Records for locating displayed items

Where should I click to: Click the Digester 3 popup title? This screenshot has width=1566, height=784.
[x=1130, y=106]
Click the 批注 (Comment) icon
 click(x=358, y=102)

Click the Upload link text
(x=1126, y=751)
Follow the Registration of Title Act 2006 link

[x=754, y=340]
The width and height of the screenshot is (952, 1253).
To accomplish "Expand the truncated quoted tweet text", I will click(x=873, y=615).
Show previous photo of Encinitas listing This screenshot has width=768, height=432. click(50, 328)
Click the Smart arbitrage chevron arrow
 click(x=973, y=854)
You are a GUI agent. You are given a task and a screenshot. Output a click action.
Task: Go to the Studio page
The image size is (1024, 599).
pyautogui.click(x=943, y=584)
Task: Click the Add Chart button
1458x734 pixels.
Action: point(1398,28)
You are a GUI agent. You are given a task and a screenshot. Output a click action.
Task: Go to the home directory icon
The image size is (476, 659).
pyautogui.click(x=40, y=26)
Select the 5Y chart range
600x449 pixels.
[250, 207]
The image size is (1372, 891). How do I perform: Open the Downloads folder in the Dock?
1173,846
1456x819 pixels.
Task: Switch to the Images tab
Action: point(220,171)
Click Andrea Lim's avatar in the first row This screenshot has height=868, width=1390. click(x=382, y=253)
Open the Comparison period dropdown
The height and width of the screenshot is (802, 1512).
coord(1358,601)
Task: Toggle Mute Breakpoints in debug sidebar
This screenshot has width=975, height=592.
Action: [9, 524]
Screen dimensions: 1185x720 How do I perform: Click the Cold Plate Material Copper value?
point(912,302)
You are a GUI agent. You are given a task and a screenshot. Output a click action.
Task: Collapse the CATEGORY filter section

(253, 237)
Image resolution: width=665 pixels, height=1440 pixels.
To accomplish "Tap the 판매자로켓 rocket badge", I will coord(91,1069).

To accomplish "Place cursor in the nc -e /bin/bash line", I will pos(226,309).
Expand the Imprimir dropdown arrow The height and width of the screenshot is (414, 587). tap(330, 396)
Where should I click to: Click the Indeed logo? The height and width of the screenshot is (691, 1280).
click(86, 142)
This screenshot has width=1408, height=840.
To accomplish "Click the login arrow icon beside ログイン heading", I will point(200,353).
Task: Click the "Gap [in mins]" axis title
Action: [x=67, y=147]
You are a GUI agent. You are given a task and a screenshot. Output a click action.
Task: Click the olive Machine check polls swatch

Set exercise |
Please rewrite the records above, replacing every "Output a click action" with "Return a single click action" and leaving everything else unchanged.

Response for this exercise |
Where should I click to: Click the Digester 3 popup title? This screenshot has width=1566, height=784.
[x=1130, y=106]
Click the 批注 (Comment) icon
 click(x=358, y=102)

Click the Upload link text
(x=1126, y=751)
Follow the Registration of Title Act 2006 link

[x=754, y=340]
The width and height of the screenshot is (952, 1253).
To accomplish "Expand the truncated quoted tweet text", I will click(x=873, y=615).
Show previous photo of Encinitas listing This screenshot has width=768, height=432. click(50, 328)
Click the Smart arbitrage chevron arrow
 click(x=973, y=854)
You are a GUI agent. You are given a task and a screenshot. Return a single click action.
Task: Go to the Studio page
The image size is (1024, 599).
pyautogui.click(x=943, y=584)
Task: Click the Add Chart button
1458x734 pixels.
Action: point(1398,28)
You are a GUI agent. You are given a task and a screenshot. Return a single click action.
Task: Go to the home directory icon
The image size is (476, 659).
pyautogui.click(x=40, y=26)
Select the 5Y chart range
600x449 pixels.
[250, 207]
The image size is (1372, 891). How do I perform: Open the Downloads folder in the Dock?
1173,846
1456x819 pixels.
Task: Switch to the Images tab
Action: point(220,171)
Click Andrea Lim's avatar in the first row This screenshot has height=868, width=1390. click(x=382, y=253)
Open the Comparison period dropdown
The height and width of the screenshot is (802, 1512).
coord(1358,601)
Task: Toggle Mute Breakpoints in debug sidebar
This screenshot has width=975, height=592.
Action: [9, 524]
Screen dimensions: 1185x720 How do I perform: Click the Cold Plate Material Copper value?
point(912,302)
You are a GUI agent. You are given a task and a screenshot. Return a single click action.
Task: Collapse the CATEGORY filter section

(253, 237)
Image resolution: width=665 pixels, height=1440 pixels.
To accomplish "Tap the 판매자로켓 rocket badge", I will coord(91,1069).

To accomplish "Place cursor in the nc -e /bin/bash line", I will pos(226,309).
Expand the Imprimir dropdown arrow The height and width of the screenshot is (414, 587). tap(330, 396)
Where should I click to: Click the Indeed logo? The height and width of the screenshot is (691, 1280).
click(86, 142)
This screenshot has width=1408, height=840.
To accomplish "Click the login arrow icon beside ログイン heading", I will point(200,353).
Task: Click the "Gap [in mins]" axis title
Action: [x=67, y=147]
You are a GUI agent. You are given a task and a screenshot. Return a single click action.
Task: Click the olive Machine check polls swatch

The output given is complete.